I've taken about a year off riding and participating here, to decide whether to acknowledge my seven plus decades and be old, or shake off the cobwebs and push back against the subtle addiction to 
allowing one's self to petrify. I'm not sure how this is going to play out.

Anyway, Dixie has also been idle, and all that hard work I've done with her has undoubtedly been set back. My thought is to give us three months of ground work - that's for BOTH of us - to work out the kinks and retake some of the ground we've lost before actually swinging a leg over.

We'll start this morning. The weather's been very unsettled this spring, but shows signs of calming down. Trying to be consistent is hard, but we all face that challenge when making progress with horses.


----------



## Dancing Arab (10 mo ago)

That's a beautiful photo! Excited to follow your journal


----------



## dogpatch (Dec 26, 2017)

Thank you Dancing Arab! We're picking up the thread where I left off a year or so ago.

Today was very cool. She actually seemed to like the idea of doing something together today, after being a pasture potato for a year. She remembered all the exercises and did them cheerfully. We both need to recover our fitness!  She will be 20 this year. I've celebrated my 21st birthday 50 times! LOL!


----------



## My Salty Pony (Jan 1, 2022)

I agree very Pretty picture, I love how all that fern is growing on the tree trunks, what part of the States do you live in to have such things as fern growing on the trees? I bet the trail riding there is relaxing and pretty. 
Dixie looks to be a sweet lady and ready to get moving with her mama ")


----------



## dogpatch (Dec 26, 2017)

My Salty Pony said:


> I agree very Pretty picture, I love how all that fern is growing on the tree trunks, what part of the States do you live in to have such things as fern growing on the trees? I bet the trail riding there is relaxing and pretty.
> Dixie looks to be a sweet lady and ready to get moving with her mama ")


We are in the Pacific Northwest, where it's mild (usually) and rainy (usually). I remember when I first moved here I was boggled to see ferns growing in trees! 

I am just an "urban" trail rider anymore and stick to this park with its beautiful, well developed horse trails. They can be very busy at times, But in the off season it's especially pretty and quiet.
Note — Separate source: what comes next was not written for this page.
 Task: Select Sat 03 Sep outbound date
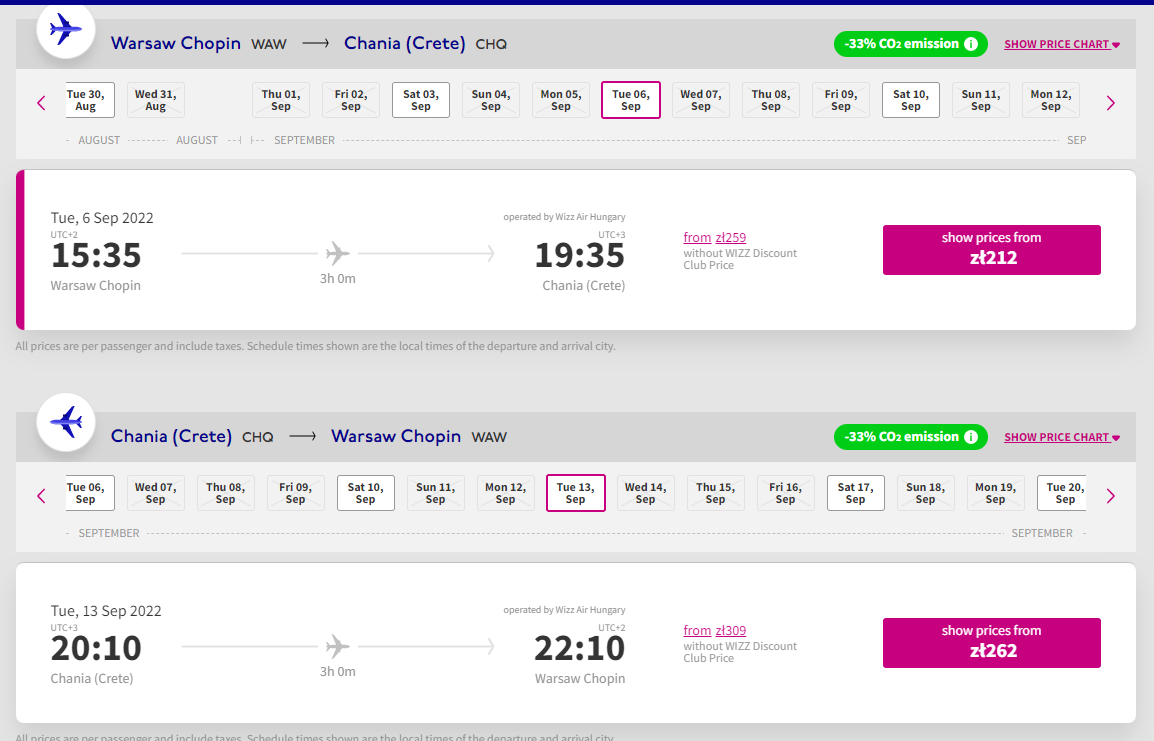tap(421, 100)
Dixie really is a sweet girl and quite brave. I've had her for a little over three years now. She is a Tennessee Walker with a strong tendency to pace, which we've learned to shape into a flat walk together. It takes a lot of strength for her to do this, so our year off was a setback in that respect. But today when we worked on the lunge line, she remembered perfectly and greatly exceeded my expectations! So we are off to a wonderful re-start.


----------